# Prompt:
Rewrite the lines below with "Identify the location of" replaced by "Find the position of" wherever it occurs, changing nothing else.

# Supplied records:
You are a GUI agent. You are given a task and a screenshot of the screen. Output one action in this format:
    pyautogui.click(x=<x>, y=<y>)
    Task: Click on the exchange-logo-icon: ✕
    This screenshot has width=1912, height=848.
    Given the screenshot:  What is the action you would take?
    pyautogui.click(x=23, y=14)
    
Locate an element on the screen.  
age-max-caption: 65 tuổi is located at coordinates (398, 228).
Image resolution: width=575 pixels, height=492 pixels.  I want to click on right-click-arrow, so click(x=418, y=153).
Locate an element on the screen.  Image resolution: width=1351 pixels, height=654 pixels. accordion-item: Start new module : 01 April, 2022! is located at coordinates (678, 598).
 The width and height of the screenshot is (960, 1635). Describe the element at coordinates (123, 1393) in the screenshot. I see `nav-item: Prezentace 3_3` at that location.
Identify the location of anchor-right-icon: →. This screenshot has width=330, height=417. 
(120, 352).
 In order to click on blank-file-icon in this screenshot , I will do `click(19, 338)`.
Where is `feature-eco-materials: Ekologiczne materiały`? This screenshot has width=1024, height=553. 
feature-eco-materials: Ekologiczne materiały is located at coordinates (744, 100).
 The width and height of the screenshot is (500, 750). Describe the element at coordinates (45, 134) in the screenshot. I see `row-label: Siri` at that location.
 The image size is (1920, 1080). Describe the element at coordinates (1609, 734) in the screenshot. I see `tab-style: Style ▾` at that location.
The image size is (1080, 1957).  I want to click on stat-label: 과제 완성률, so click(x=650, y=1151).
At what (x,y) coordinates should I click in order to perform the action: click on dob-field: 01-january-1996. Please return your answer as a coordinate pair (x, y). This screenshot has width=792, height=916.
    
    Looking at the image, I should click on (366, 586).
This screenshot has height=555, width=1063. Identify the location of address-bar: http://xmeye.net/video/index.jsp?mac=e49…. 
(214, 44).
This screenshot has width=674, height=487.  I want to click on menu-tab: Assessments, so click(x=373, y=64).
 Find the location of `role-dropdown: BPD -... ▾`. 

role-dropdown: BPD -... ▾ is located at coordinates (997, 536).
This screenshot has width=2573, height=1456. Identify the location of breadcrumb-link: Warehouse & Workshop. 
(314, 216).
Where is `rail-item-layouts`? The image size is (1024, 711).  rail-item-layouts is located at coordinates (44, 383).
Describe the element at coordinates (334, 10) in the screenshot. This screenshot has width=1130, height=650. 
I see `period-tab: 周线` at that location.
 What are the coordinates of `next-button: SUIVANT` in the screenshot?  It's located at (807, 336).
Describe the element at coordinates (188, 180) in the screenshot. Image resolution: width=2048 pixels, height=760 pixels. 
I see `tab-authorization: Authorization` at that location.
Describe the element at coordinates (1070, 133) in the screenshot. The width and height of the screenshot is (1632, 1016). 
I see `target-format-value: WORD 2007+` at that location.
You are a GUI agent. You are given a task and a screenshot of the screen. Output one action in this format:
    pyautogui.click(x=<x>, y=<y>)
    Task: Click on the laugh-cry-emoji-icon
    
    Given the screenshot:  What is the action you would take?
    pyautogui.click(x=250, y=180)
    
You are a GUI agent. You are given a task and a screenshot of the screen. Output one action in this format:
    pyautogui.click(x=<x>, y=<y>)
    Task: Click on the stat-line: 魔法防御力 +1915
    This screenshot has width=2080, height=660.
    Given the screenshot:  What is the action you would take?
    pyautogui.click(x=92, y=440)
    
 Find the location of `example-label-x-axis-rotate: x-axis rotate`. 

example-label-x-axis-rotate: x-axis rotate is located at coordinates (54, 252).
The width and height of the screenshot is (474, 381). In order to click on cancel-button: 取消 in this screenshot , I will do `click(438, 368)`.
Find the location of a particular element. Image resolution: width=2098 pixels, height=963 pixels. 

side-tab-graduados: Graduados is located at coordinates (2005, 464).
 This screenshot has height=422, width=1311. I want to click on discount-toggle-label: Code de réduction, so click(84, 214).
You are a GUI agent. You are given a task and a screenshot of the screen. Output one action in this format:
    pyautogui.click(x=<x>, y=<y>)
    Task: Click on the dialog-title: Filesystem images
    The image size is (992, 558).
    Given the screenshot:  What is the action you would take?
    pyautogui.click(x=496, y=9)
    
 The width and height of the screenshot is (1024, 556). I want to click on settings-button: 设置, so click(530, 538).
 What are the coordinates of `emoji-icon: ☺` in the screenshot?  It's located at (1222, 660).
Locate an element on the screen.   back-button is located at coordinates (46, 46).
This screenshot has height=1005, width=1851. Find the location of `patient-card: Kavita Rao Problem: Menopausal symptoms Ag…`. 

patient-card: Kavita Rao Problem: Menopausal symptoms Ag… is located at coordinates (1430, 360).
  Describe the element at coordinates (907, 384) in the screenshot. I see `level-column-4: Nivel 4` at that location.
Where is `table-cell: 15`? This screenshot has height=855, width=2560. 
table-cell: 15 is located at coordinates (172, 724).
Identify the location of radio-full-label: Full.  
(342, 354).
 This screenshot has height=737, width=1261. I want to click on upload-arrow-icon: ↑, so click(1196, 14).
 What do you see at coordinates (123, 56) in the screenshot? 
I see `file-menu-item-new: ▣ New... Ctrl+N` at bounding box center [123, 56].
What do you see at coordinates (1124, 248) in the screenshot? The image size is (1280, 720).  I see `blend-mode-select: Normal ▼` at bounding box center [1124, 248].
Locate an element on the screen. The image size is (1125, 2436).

# Written solution:
You are a GUI agent. You are given a task and a screenshot of the screen. Output one action in this format:
    pyautogui.click(x=<x>, y=<y>)
    Task: Click on the exchange-logo-icon: ✕
    This screenshot has width=1912, height=848.
    Given the screenshot:  What is the action you would take?
    pyautogui.click(x=23, y=14)
    
Locate an element on the screen.  
age-max-caption: 65 tuổi is located at coordinates (398, 228).
Image resolution: width=575 pixels, height=492 pixels.  I want to click on right-click-arrow, so click(x=418, y=153).
Locate an element on the screen.  Image resolution: width=1351 pixels, height=654 pixels. accordion-item: Start new module : 01 April, 2022! is located at coordinates (678, 598).
 The width and height of the screenshot is (960, 1635). Describe the element at coordinates (123, 1393) in the screenshot. I see `nav-item: Prezentace 3_3` at that location.
Find the position of anchor-right-icon: →. This screenshot has width=330, height=417. 
(120, 352).
 In order to click on blank-file-icon in this screenshot , I will do `click(19, 338)`.
Where is `feature-eco-materials: Ekologiczne materiały`? This screenshot has width=1024, height=553. 
feature-eco-materials: Ekologiczne materiały is located at coordinates (744, 100).
 The width and height of the screenshot is (500, 750). Describe the element at coordinates (45, 134) in the screenshot. I see `row-label: Siri` at that location.
 The image size is (1920, 1080). Describe the element at coordinates (1609, 734) in the screenshot. I see `tab-style: Style ▾` at that location.
The image size is (1080, 1957).  I want to click on stat-label: 과제 완성률, so click(x=650, y=1151).
At what (x,y) coordinates should I click in order to perform the action: click on dob-field: 01-january-1996. Please return your answer as a coordinate pair (x, y). This screenshot has width=792, height=916.
    
    Looking at the image, I should click on (366, 586).
This screenshot has height=555, width=1063. Find the position of address-bar: http://xmeye.net/video/index.jsp?mac=e49…. 
(214, 44).
This screenshot has width=674, height=487.  I want to click on menu-tab: Assessments, so click(x=373, y=64).
 Find the location of `role-dropdown: BPD -... ▾`. 

role-dropdown: BPD -... ▾ is located at coordinates (997, 536).
This screenshot has width=2573, height=1456. Find the position of breadcrumb-link: Warehouse & Workshop. 
(314, 216).
Where is `rail-item-layouts`? The image size is (1024, 711).  rail-item-layouts is located at coordinates (44, 383).
Describe the element at coordinates (334, 10) in the screenshot. This screenshot has width=1130, height=650. 
I see `period-tab: 周线` at that location.
 What are the coordinates of `next-button: SUIVANT` in the screenshot?  It's located at (807, 336).
Describe the element at coordinates (188, 180) in the screenshot. Image resolution: width=2048 pixels, height=760 pixels. 
I see `tab-authorization: Authorization` at that location.
Describe the element at coordinates (1070, 133) in the screenshot. The width and height of the screenshot is (1632, 1016). 
I see `target-format-value: WORD 2007+` at that location.
You are a GUI agent. You are given a task and a screenshot of the screen. Output one action in this format:
    pyautogui.click(x=<x>, y=<y>)
    Task: Click on the laugh-cry-emoji-icon
    
    Given the screenshot:  What is the action you would take?
    pyautogui.click(x=250, y=180)
    
You are a GUI agent. You are given a task and a screenshot of the screen. Output one action in this format:
    pyautogui.click(x=<x>, y=<y>)
    Task: Click on the stat-line: 魔法防御力 +1915
    This screenshot has width=2080, height=660.
    Given the screenshot:  What is the action you would take?
    pyautogui.click(x=92, y=440)
    
 Find the location of `example-label-x-axis-rotate: x-axis rotate`. 

example-label-x-axis-rotate: x-axis rotate is located at coordinates (54, 252).
The width and height of the screenshot is (474, 381). In order to click on cancel-button: 取消 in this screenshot , I will do `click(438, 368)`.
Find the location of a particular element. Image resolution: width=2098 pixels, height=963 pixels. 

side-tab-graduados: Graduados is located at coordinates (2005, 464).
 This screenshot has height=422, width=1311. I want to click on discount-toggle-label: Code de réduction, so click(84, 214).
You are a GUI agent. You are given a task and a screenshot of the screen. Output one action in this format:
    pyautogui.click(x=<x>, y=<y>)
    Task: Click on the dialog-title: Filesystem images
    The image size is (992, 558).
    Given the screenshot:  What is the action you would take?
    pyautogui.click(x=496, y=9)
    
 The width and height of the screenshot is (1024, 556). I want to click on settings-button: 设置, so click(530, 538).
 What are the coordinates of `emoji-icon: ☺` in the screenshot?  It's located at (1222, 660).
Locate an element on the screen.   back-button is located at coordinates (46, 46).
This screenshot has height=1005, width=1851. Find the location of `patient-card: Kavita Rao Problem: Menopausal symptoms Ag…`. 

patient-card: Kavita Rao Problem: Menopausal symptoms Ag… is located at coordinates (1430, 360).
  Describe the element at coordinates (907, 384) in the screenshot. I see `level-column-4: Nivel 4` at that location.
Where is `table-cell: 15`? This screenshot has height=855, width=2560. 
table-cell: 15 is located at coordinates (172, 724).
Find the position of radio-full-label: Full.  
(342, 354).
 This screenshot has height=737, width=1261. I want to click on upload-arrow-icon: ↑, so click(1196, 14).
 What do you see at coordinates (123, 56) in the screenshot? 
I see `file-menu-item-new: ▣ New... Ctrl+N` at bounding box center [123, 56].
What do you see at coordinates (1124, 248) in the screenshot? The image size is (1280, 720).  I see `blend-mode-select: Normal ▼` at bounding box center [1124, 248].
Locate an element on the screen. The image size is (1125, 2436).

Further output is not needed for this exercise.